The opportunities, funding flows and ideological indoctrination have created a certain stratum in Sri Lanka, an elitist policy Establishment in the party-political and civil society spaces, which regards adherents of rightwing, free-market fundamentalist, anti-state globalist economic thinking, to constitute its real family, far more than it regards Sri Lanka’s working people and least of all the Global South or progressive opinion (social democratic and liberal) in the West, as its family or “hive”.
There were very good contributions ranging across the political spectrum in the Budget debate on the Foreign Ministry vote by Imtiaz Bakeer Markar, Tharaka Balasuriya, Gajan Ponnambalam, Rauff Hakeem and Harini Amarasuriya. One could almost discern the outlines of a refreshing revisionist conversation and potential consensus.
However, in the main, the polarization continues between extremes continues on foreign policy.
Reflecting on his presidency, Barack Obama went on the record that his biggest single regret was Libya. Obama and his Secretary of Defence Bob Gates were against intervention, but that intervention went ahead, double-crossing Russia and the Security Council resolution, culminating in murderous regime change, opening the door for the wave of Islamist jihadism including ISIL, and triggering a toughening in Russia’s global stand under a returning Putin.
Three personalities were responsible for driving the US decision to intervene in Libya which policy decision Obama says is his greatest regret: Hillary Clinton, Susan Rice and Samantha Power.
These, and not Barack Obama, John Kerry or Joe Biden– still less Bernie Sanders or AOC– are foreign policy and ideological icons of Sri Lanka’s cosmopolitan neoliberals, ‘radical centrists’ and Yahapalanaya ex-UNPers who are Mangala proteges.
Troika of Heroes
A B2 strategy—breakout/breakthrough–is in the final analysis an existential question.
In economic development who should we be like? I would say Ranasinghe Premadasa.

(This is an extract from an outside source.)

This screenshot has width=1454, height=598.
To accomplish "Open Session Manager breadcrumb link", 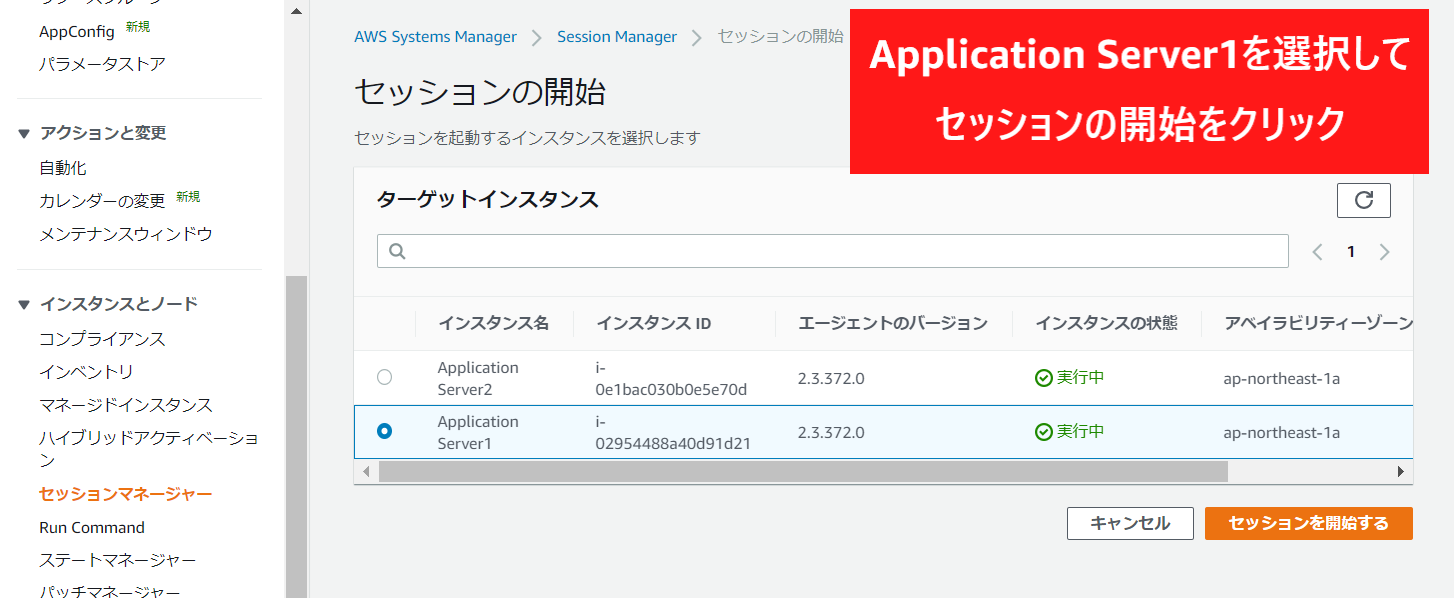I will tap(616, 37).
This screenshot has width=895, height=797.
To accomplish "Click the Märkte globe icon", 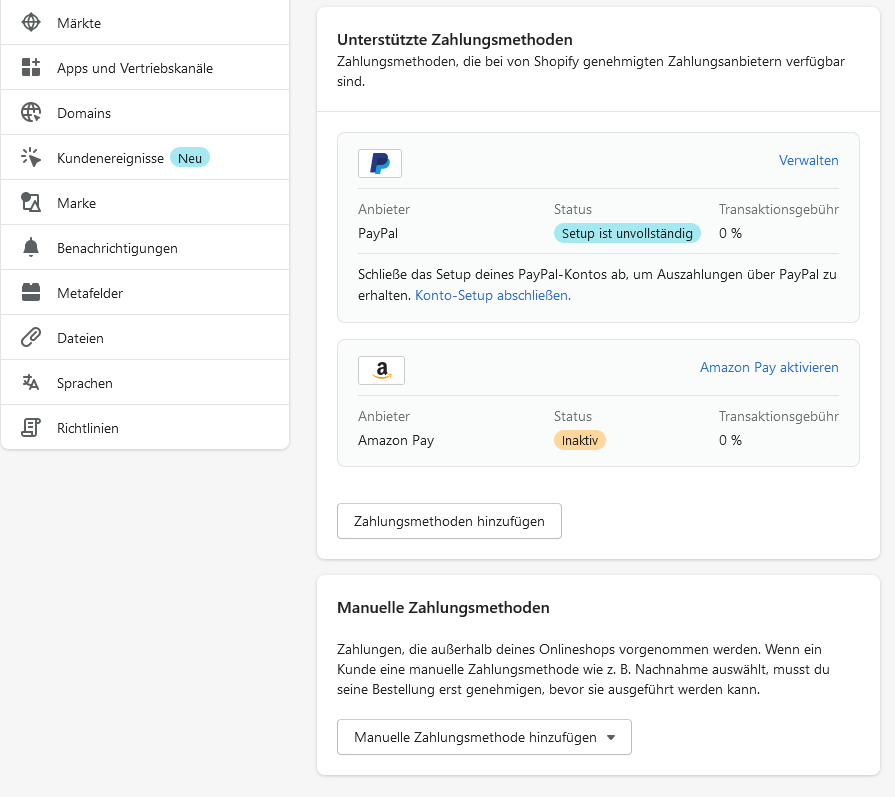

In foreign policy? Lakshman Kadirgamar. (Interestingly, he was commended in lifelong UNP veteran Sirisena Cooray’s Business Today Feb. 2000 interview).
In Sri Lankan nationhood, embracing diversity and combating racism while being at one with the common people, I would say Vijaya Kumaratunga.
It is a triangulation of these three great heroes and martyrs that give us the values to be the best society that Sri Lankan can be within and the glowing example we can be in the world.